Create a Copy of Role Profile

Any existing Role profile and an inherited profile both can be copied to same or different locations. The process, creates an exact copy of an existing Role Profile. The copy of a profile contains name and configured properties as that of the original profile. The copy of a profile created on parent location exists on child location as well. Where as vise versa is not true.

To make a copy of the existing Role profile:
  1. Click on the options tab (three vertical dots), of the Role profile that is to be duplicated.
  2. Select Create a Copy.
  3. Select the option dependent on location where you would like to copy the Role Profile.

    Choose from:
    • If you select Currently Selected Folder in the above step, then the Role profile gets copied to the current location.
    • If you select At a Different Folder in the above step, then select the new location from the Create a Copy window, at which the Role profile is to be copied.
  4. Click on Copy.

Delete a Role Profile

An existing Role profile and a duplicate Role profile both can be deleted using the delete option. The profile once deleted is removed permanently from its specific location and its child location as well. Inherited profiles can not be deleted from the child location. Profiles can be deleted only on the location, where they were created.
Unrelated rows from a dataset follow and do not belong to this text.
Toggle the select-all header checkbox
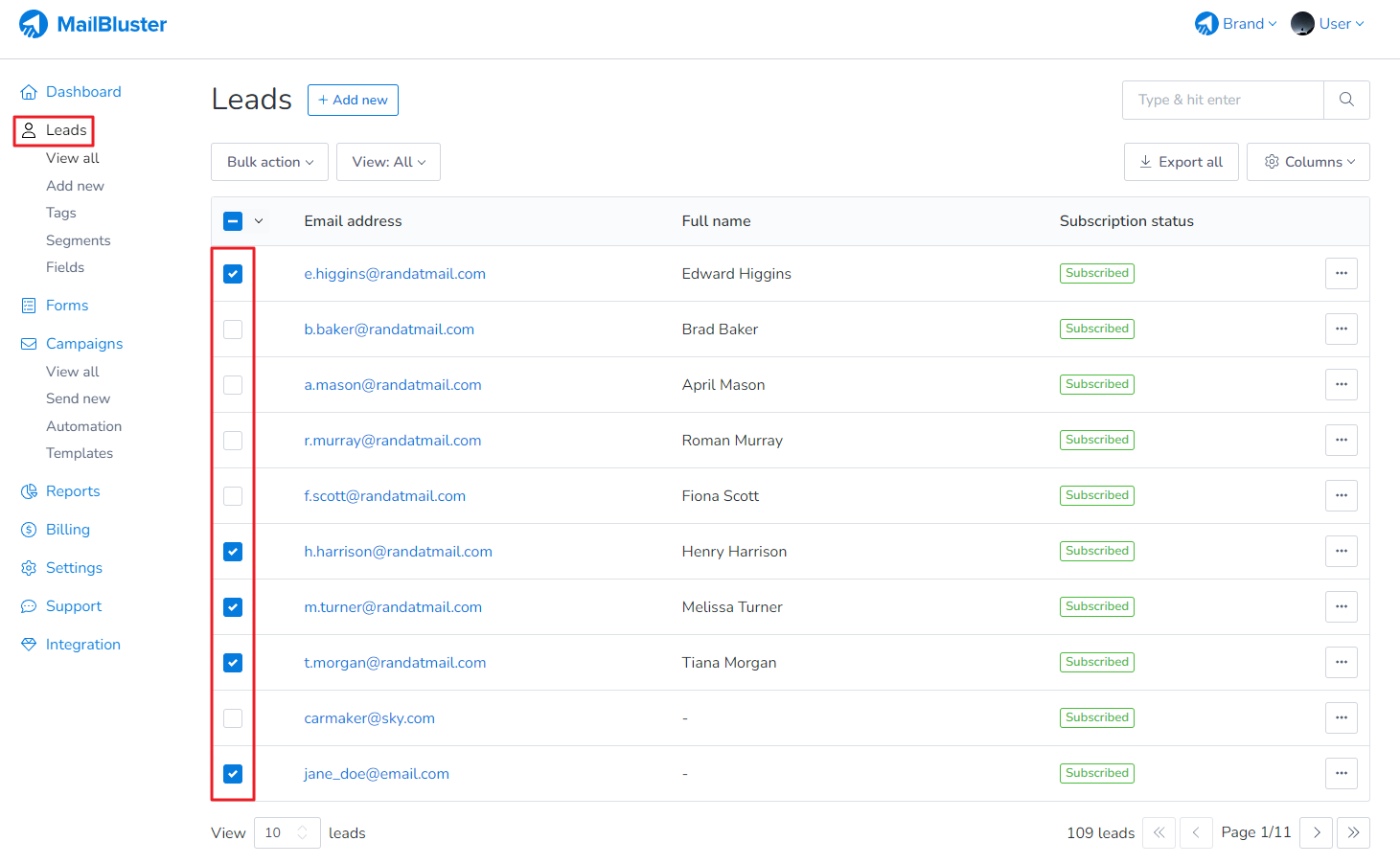The image size is (1400, 864). [x=233, y=221]
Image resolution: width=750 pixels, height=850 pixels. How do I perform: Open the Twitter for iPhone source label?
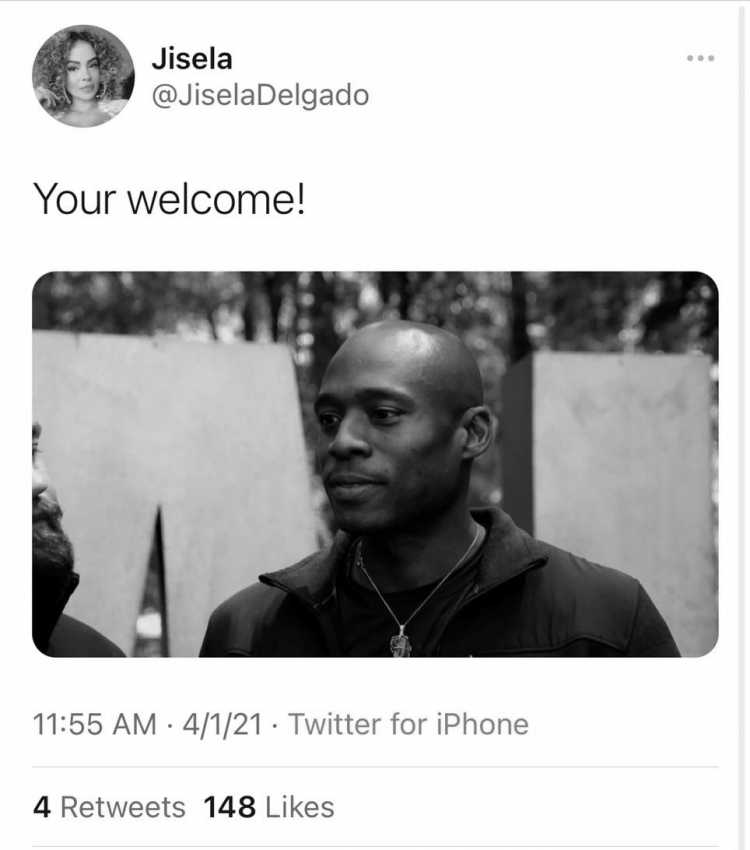408,724
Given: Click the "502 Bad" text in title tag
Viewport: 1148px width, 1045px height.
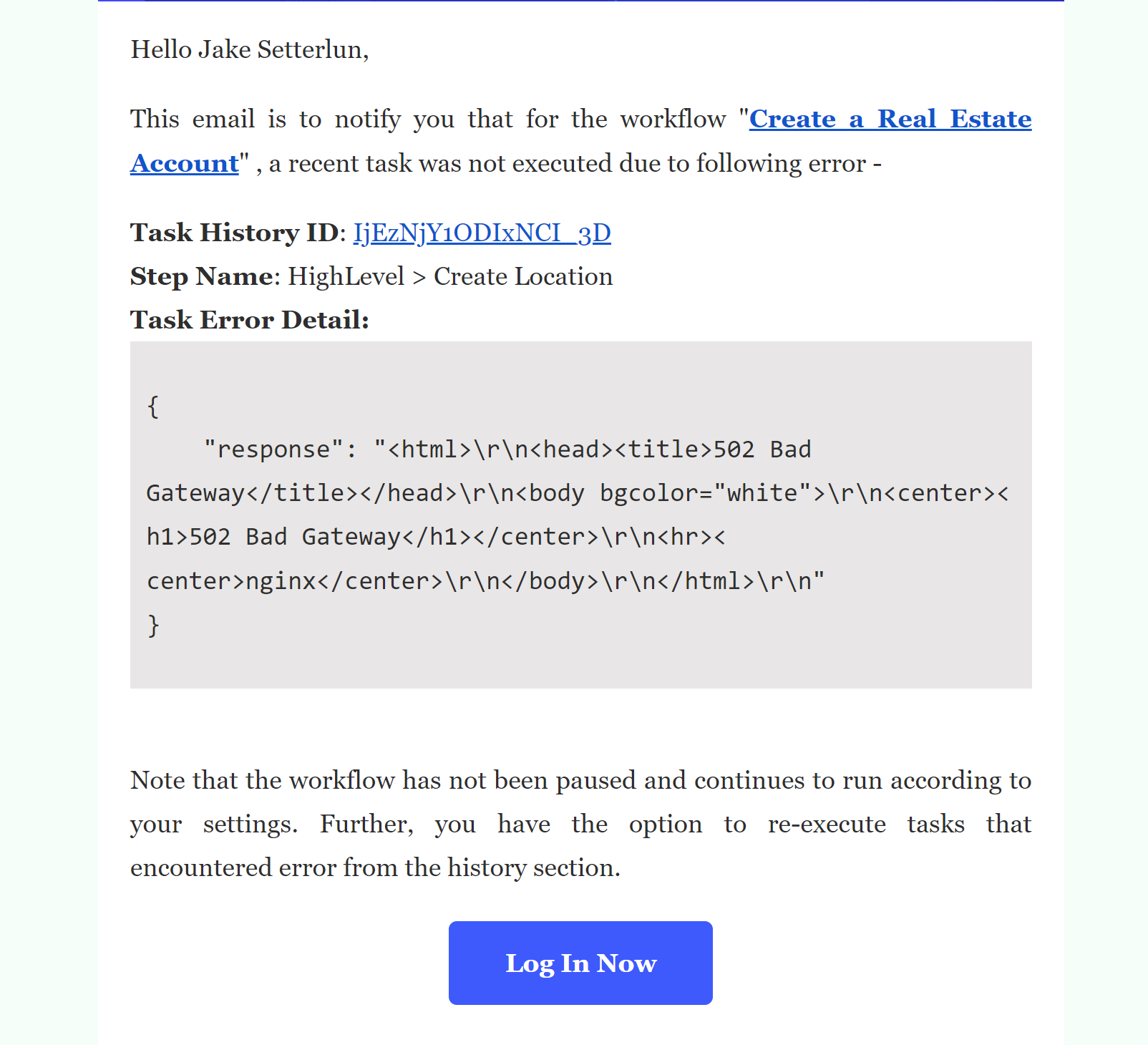Looking at the screenshot, I should point(762,449).
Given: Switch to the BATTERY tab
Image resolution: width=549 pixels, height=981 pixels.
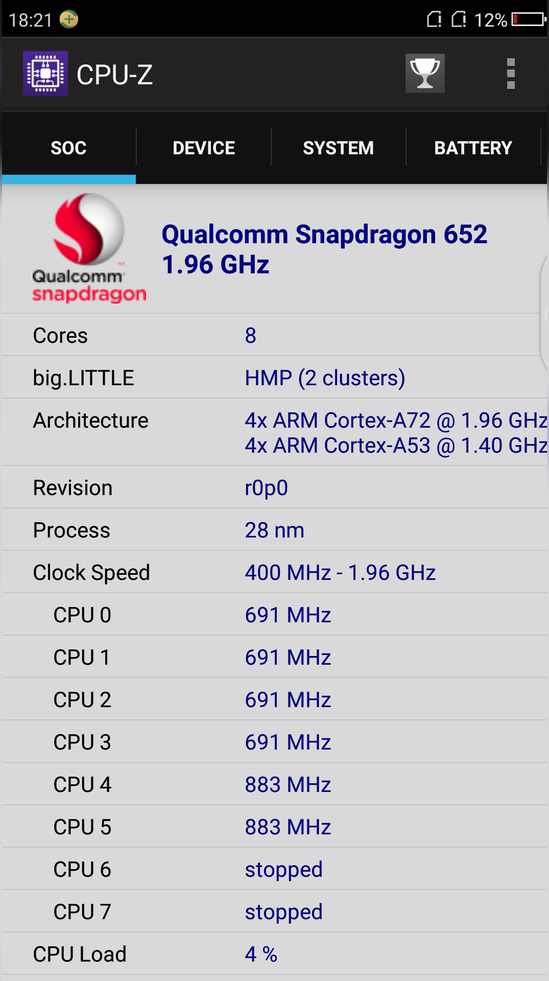Looking at the screenshot, I should click(473, 148).
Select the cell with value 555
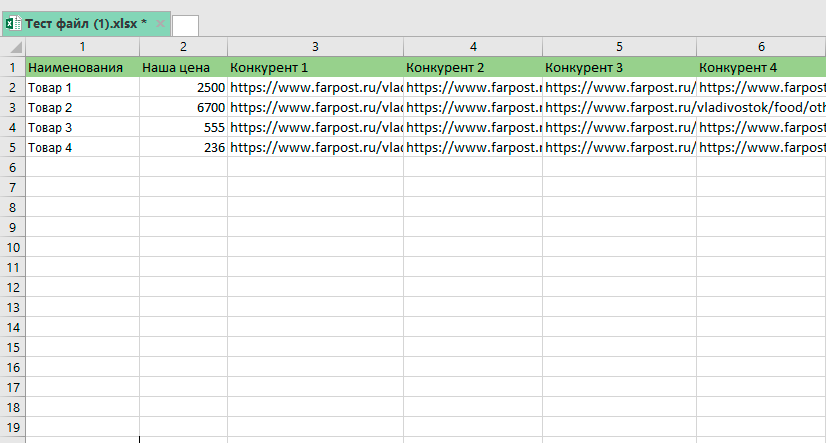This screenshot has height=443, width=826. [183, 127]
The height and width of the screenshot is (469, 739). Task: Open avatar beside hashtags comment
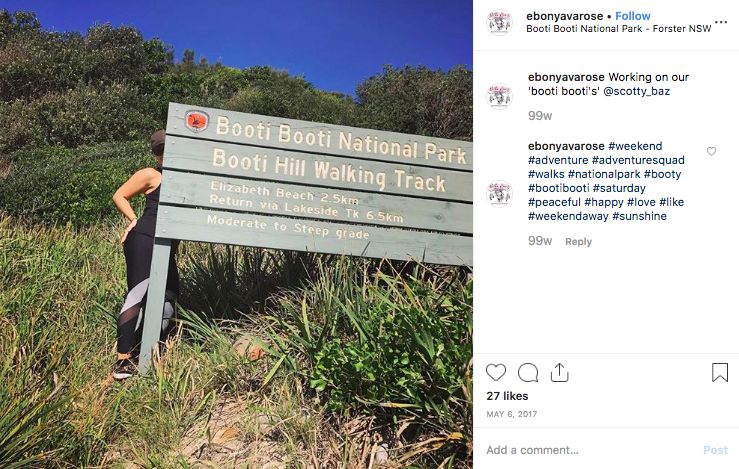499,193
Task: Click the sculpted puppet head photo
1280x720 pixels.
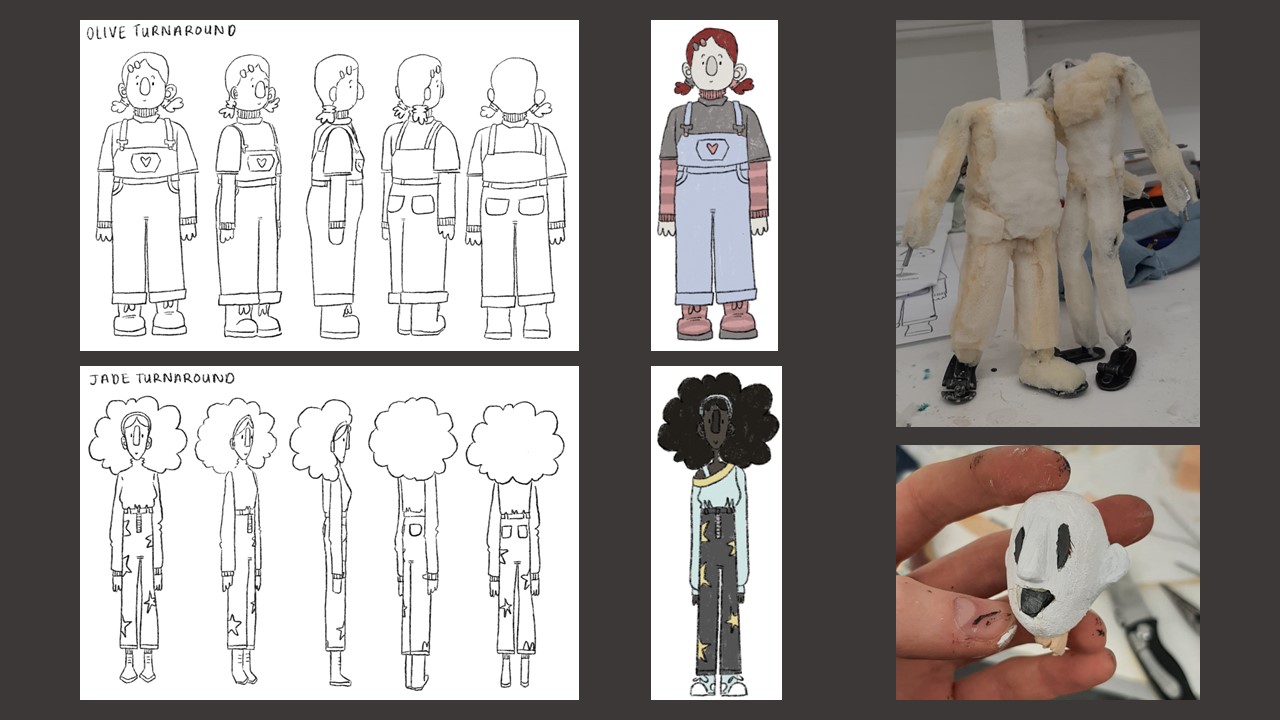Action: [x=1047, y=571]
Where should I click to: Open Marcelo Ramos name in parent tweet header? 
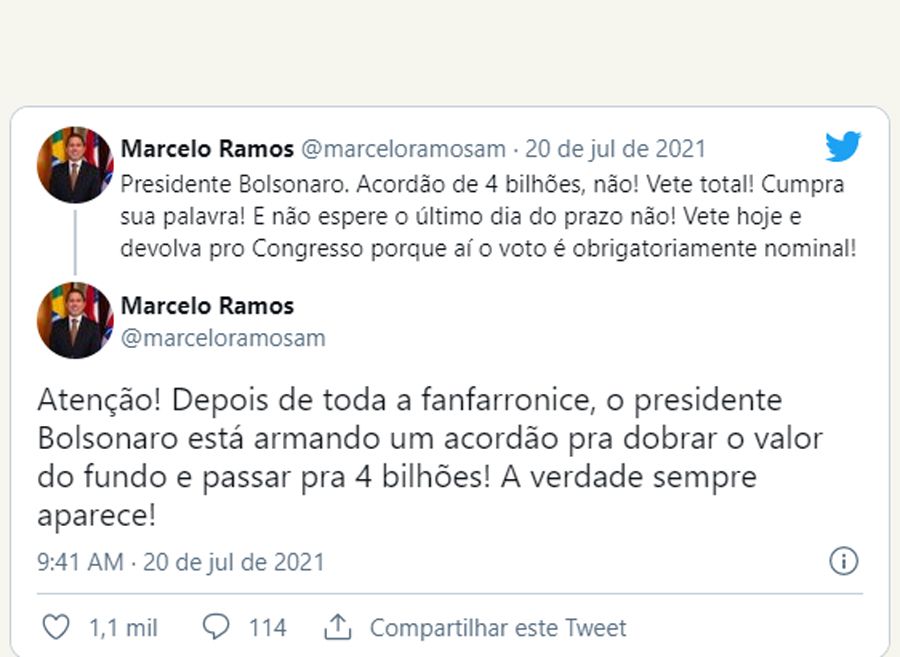click(x=207, y=149)
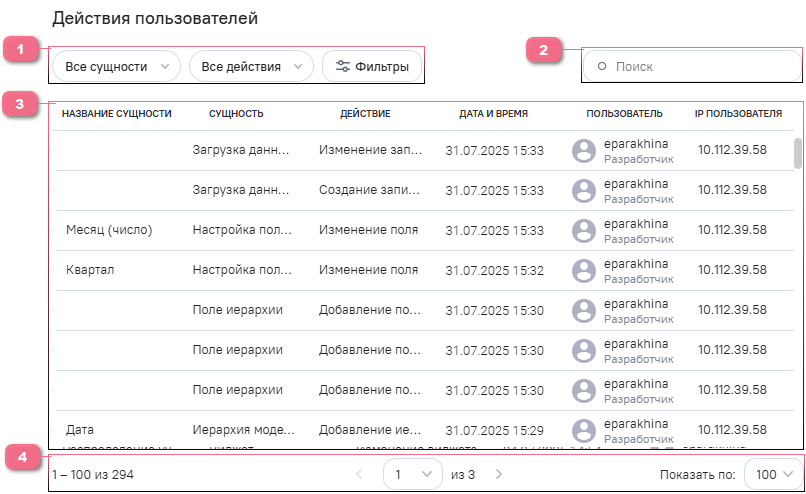Go to previous page with left arrow
Screen dimensions: 806x494
pyautogui.click(x=360, y=474)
You cannot delete a Role Profile that is currently in use on an SSID. You need to disable / remove the Role Profile from the SSID configuration before you delete it.

To delete the Role profile:
  1. Click on the options tab (three vertical dots), of the Role profile that is to be deleted.
  2. Select Delete.
  3. Perform the below location dependent actions:
    • If you are on the specific location where you had created the Role profile, then select Delete
    • If you are on the child location and profile to be deleted is an inherited profile then click on Go to Parent Folder & Delete.

      This action will divert you to its parent location, with an appropriate message. Once you are diverted to the parent location, perform the step 3 again.